Affordable housing was another key tenet of Gainey’s campaign, and he said Friday that the city needs to be more affordable. When asked what his election means for affordable housing in Pittsburgh, he led with two words: inclusionary zoning.

His most concrete housing policy is to expand the practice of requiring developers to offer a certain number or percentage of units to low-income renters in each new development.

“I want to make sure that every housing project that comes before the city, affordability is already embedded into it,” Gainey said. “If you want to have a great city, it has to be affordable.
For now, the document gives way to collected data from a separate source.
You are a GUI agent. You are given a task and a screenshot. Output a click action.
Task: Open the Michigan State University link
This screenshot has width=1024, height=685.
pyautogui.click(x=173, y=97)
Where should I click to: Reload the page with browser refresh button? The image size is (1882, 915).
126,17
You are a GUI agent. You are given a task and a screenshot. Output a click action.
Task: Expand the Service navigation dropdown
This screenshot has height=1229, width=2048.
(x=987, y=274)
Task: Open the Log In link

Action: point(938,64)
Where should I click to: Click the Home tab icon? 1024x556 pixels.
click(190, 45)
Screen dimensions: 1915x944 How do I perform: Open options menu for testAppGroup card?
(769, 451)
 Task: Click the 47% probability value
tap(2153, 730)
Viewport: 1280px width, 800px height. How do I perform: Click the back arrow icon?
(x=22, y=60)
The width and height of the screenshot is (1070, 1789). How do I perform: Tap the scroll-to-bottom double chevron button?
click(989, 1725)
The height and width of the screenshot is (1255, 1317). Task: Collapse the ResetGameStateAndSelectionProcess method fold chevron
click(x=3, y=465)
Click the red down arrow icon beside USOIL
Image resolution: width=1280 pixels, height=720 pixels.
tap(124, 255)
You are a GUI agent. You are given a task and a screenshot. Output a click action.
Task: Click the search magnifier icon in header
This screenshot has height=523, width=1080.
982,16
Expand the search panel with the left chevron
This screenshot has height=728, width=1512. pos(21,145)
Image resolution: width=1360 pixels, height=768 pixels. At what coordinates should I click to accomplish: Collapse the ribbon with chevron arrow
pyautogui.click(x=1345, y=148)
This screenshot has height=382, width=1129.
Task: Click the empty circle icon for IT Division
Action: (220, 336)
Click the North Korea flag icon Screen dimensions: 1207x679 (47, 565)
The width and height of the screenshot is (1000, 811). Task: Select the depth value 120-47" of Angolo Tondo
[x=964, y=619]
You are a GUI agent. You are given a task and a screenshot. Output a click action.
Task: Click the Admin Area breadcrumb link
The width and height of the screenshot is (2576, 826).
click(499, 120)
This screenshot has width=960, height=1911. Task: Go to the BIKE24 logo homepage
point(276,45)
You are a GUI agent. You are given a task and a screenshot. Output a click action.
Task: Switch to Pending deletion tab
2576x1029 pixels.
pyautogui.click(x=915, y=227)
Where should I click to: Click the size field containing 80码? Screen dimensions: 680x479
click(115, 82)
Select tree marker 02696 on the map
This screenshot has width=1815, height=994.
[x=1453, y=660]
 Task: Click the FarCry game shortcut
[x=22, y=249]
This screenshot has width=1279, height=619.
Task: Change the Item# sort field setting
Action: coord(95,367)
We can’t push people out and say we’re growing the economy. …In order to be successful and have a progressive economy, it has to be an economy for all.”

He attributed a decline in the city’s Black population in the 2010s to a lack of affordable housing.

Beyond inclusionary zoning, he gave a nod to the long planning process that lies ahead, and said he wants to work with housing advocates and “bring in people that have more wisdom than me to devise some of the policies that can stabilize the city.”

Peduto’s administration has supported inclusionary zoning in Lawrenceville, spurring talk of taking the tool citywide.

The mayor said he boosted affordable housing development by creating the Housing Opportunity Fund, which uses deed transfer tax revenue to back construction and renovation of apartments and houses for households of modest incomes. He added that his efforts to create a Pittsburgh Land Bank that would put abandoned properties back into private hands did not succeed.

“When you work in government, people expect you to bat a thousand,” he said. “But if you’re able to bat .500, you’re extremely successful.”

Mayor Bill Peduto
Pittsburgh Mayor Bill Peduto, on May 24, 2021. Photo by Nick Childers/PublicSource.

The only route Peduto sees to truly meeting the city’s demand for affordable housing is the OnePGH plan, in which nonprofits would dedicate resources to city priorities. On April 29, the mayor announced $115 million in commitments by UPMC, Highmark Health, the University of Pittsburgh and Carnegie Mellon University.

He called UPMC’s commitment to $40 million in affordable housing investments “seed money” that he hoped would yield a harvest of “hundreds of millions of dollars in funding that we didn’t have before.”

Gainey’s campaign had called that “too little, too late” and discussed forcing tax-exempt UPMC to make payments to the city.

Peduto said that if a Gainey administration sues UPMC, that raises the question: “Will they stay in and keep their commitment?”